Hearing Date:              21 May 1997

REASONS FOR JUDGMENT - FITZGERALD P.

Judgment delivered 13 June 1997

The circumstances giving rise to this appeal are set out in the reasons for judgment of McPherson J.A.

Sub-section 40(15) of the Crimes (Confiscation) Act 1989 also omits reference to “property acquired after the order is made”, which is referred to in paragraphs (b), (c) and (d) of sub-s. 40(3) of the Act. It is not clear to me what, if any, orders sub-s. 40(15) empowers in respect of such property, and it might be that sub-ss. 40(3) and (15) are incompatible, perhaps by accident or oversight, although, as is discussed in the judgment of McPherson J.A., the former sub-section might deliberately permit wider applications than the orders for which the latter sub-section grants power. Whatever the reason for the differences between the two sub-sections, I cannot identify any principle of construction which would permit this Court to attribute to the legislature an intention to give an invasive provision such as sub-s. 40(15) a much wider operation than is provided for by its terms. Indeed, as McPherson J.A. has pointed out, the language of sub-s. 40(15) is narrower than that of its predecessor, sub-s. 17(8) of the Crimes (Confiscation of Profits) Act 1989. In such circumstances, if sub-ss. 40(3) and (15) of the Crimes (Confiscation) Act are incompatible through error, the error might be in the former, not the latter, provision.

I agree with the orders proposed by McPherson J.A.

REASONS FOR JUDGMENT - McPHERSON J.A.

By a notice of motion issued on 3 September 1996 the Director of Public Prosecutions applied under the Crimes (Confiscation) Act 1989 for an order or orders against the four respondents Parker, Coleman, Ardley and Thomson to restrain property from being disposed of.  The notice of motion divided the property into two categories.  First, there was property of Parker that was “specified”, in the sense of being identified as: (1) land at Pacific Paradise, of which the title registration number and other particulars were given; (2) a sum of $6,510 found in the possession of Parker on 9 December 1995; and (3) a sum of $12,500 found at Parker’s residence at Alexandra Headlands on the same date.  In addition to that identified property, the Director also sought a restraining order or orders in respect of “all other property” of the four named respondents.

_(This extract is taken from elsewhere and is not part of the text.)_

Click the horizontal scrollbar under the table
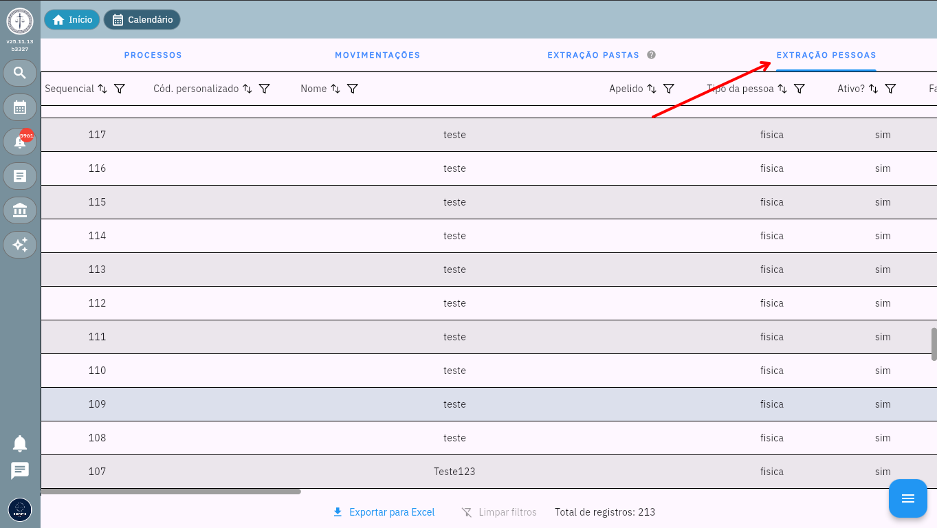This screenshot has width=937, height=528. [170, 492]
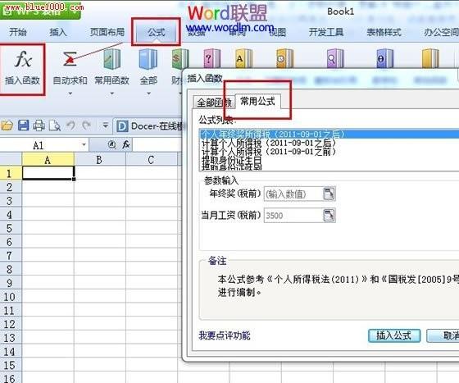Click the 插入公式 button

click(394, 335)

Although these two categories of property were the subject of a single notice of motion, the applications with respect to them were the subject of separate determinations in the Court below.  The application for a restraining order in respect of the specified property was granted.  It is now the subject of appeal no. 470 of 1997 by Parker.  On the other hand, the application for a restraining order in respect of “all other property”, which was sought against all four respondents was dismissed.  It is now the subject of appeal no. 9581 of 1996 instituted by the Director.  Before this Court, the appeals were heard separately, and it is only with this appeal no. 9581 of 1996 that we are here concerned.

Speaking in a general way, the “main object” of the Act is by s.3(1) said to be deterring the commission of serious offences by removing the financial gain associated with their commission. According to s.3(2)(a), this object is “mainly” to be achieved by providing for forfeiture of property (i) used or intended to be used in connection with the commission of serious offences, or (ii) derived from that property. Other remedies, such as tracing, deprivation of benefits, etc., are also provided for or contemplated in paras. (b) to (d) of s.3(2). In addition, s.3(3) provides, although somewhat less emphatically, that it is “also an important object” of the Act to ensure that property rights may be affected by forfeiture or other orders “only through just procedures”, and that the property rights of persons innocent of unlawful activity are protected.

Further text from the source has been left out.